🤖 AI Summary
Soft robotic hands face significant challenges in compliant, multifunctional design and morphology-control co-design due to high-dimensional search spaces and prohibitive computational costs. To address this, we propose CEM-RM—a framework integrating a teleoperation-data-driven reward model with cross-entropy optimization for joint, parallelized simulation-based optimization of both morphology and controller within a compliant-joint soft-finger design space. Our method drastically reduces the number of design evaluations required, enables generation of diverse high-performance configurations, and enhances cross-task generalization. Simulation and physical experiments demonstrate that the optimized soft hands achieve substantially higher success rates in complex object grasping compared to baseline designs, validating their strong adaptability and practical utility.
📝 Abstract
Soft robotic hands promise to provide compliant and safe interaction with objects and environments.
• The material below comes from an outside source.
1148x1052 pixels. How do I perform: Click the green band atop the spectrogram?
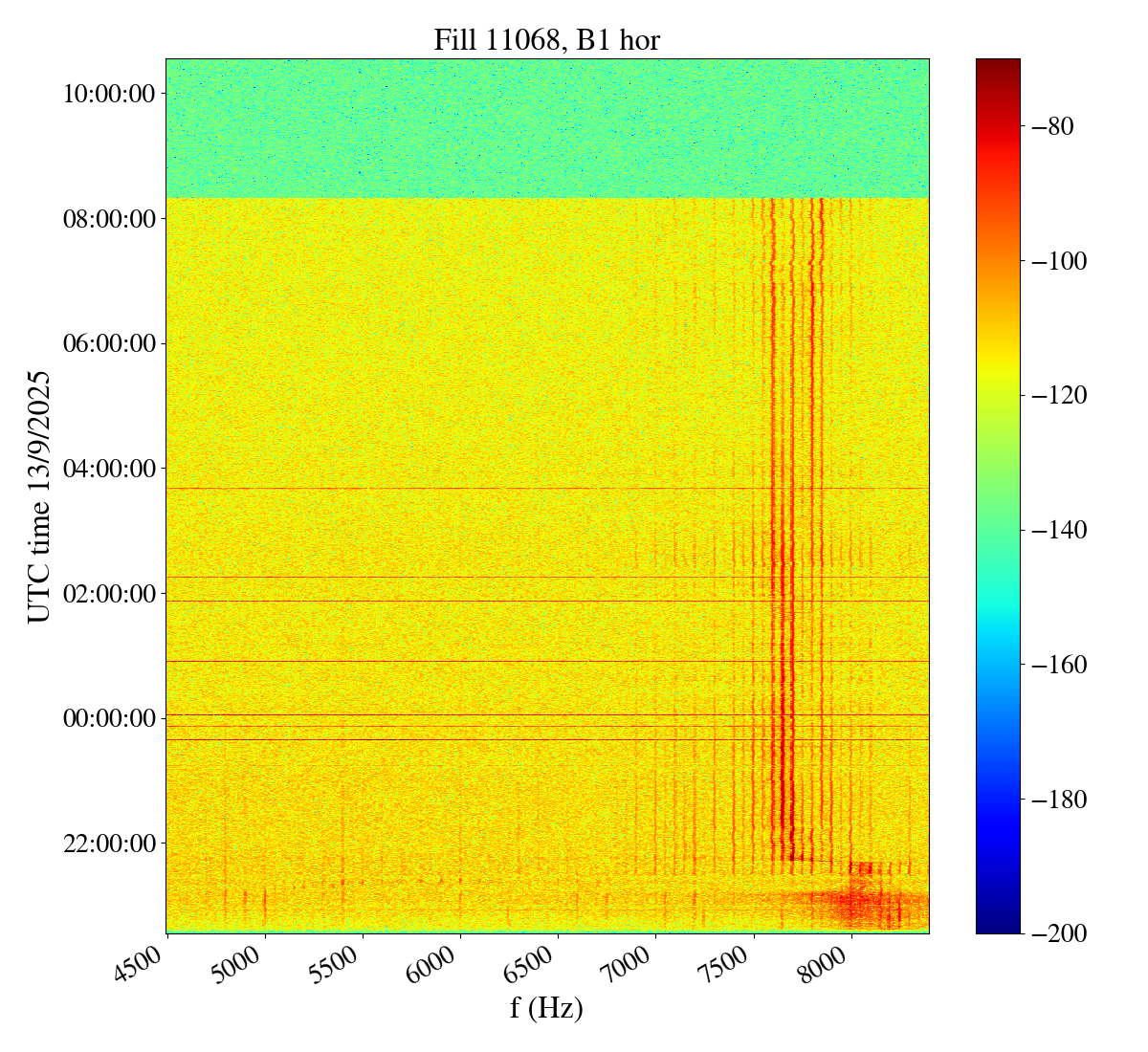[x=546, y=129]
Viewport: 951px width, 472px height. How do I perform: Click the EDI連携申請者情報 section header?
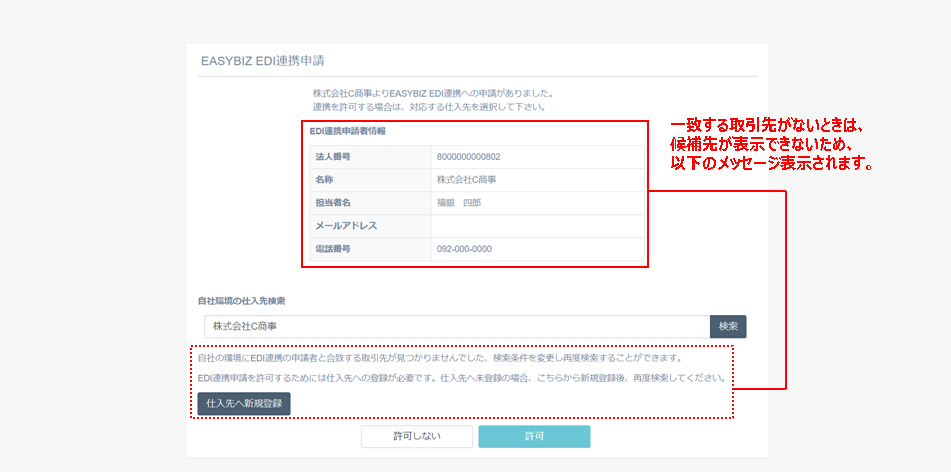tap(347, 131)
However, designing soft hands to be both compliant and functional across diverse use cases remains challenging. Although co-design of hardware and control better couples morphology to behavior, the resulting search space is high-dimensional, and even simulation-based evaluation is computationally expensive. In this paper, we propose a Cross-Entropy Method with Reward Model (CEM-RM) framework that efficiently optimizes tendon-driven soft robotic hands based on teleoperation control policy, reducing design evaluations by more than half compared to pure optimization while learning a distribution of optimized hand designs from pre-collected teleoperation data. We derive a design space for a soft robotic hand composed of flexural soft fingers and implement parallelized training in simulation. The optimized hands are then 3D-printed and deployed in the real world using both teleoperation data and real-time teleoperation. Experiments in both simulation and hardware demonstrate that our optimized design significantly outperforms baseline hands in grasping success rates across a diverse set of challenging objects.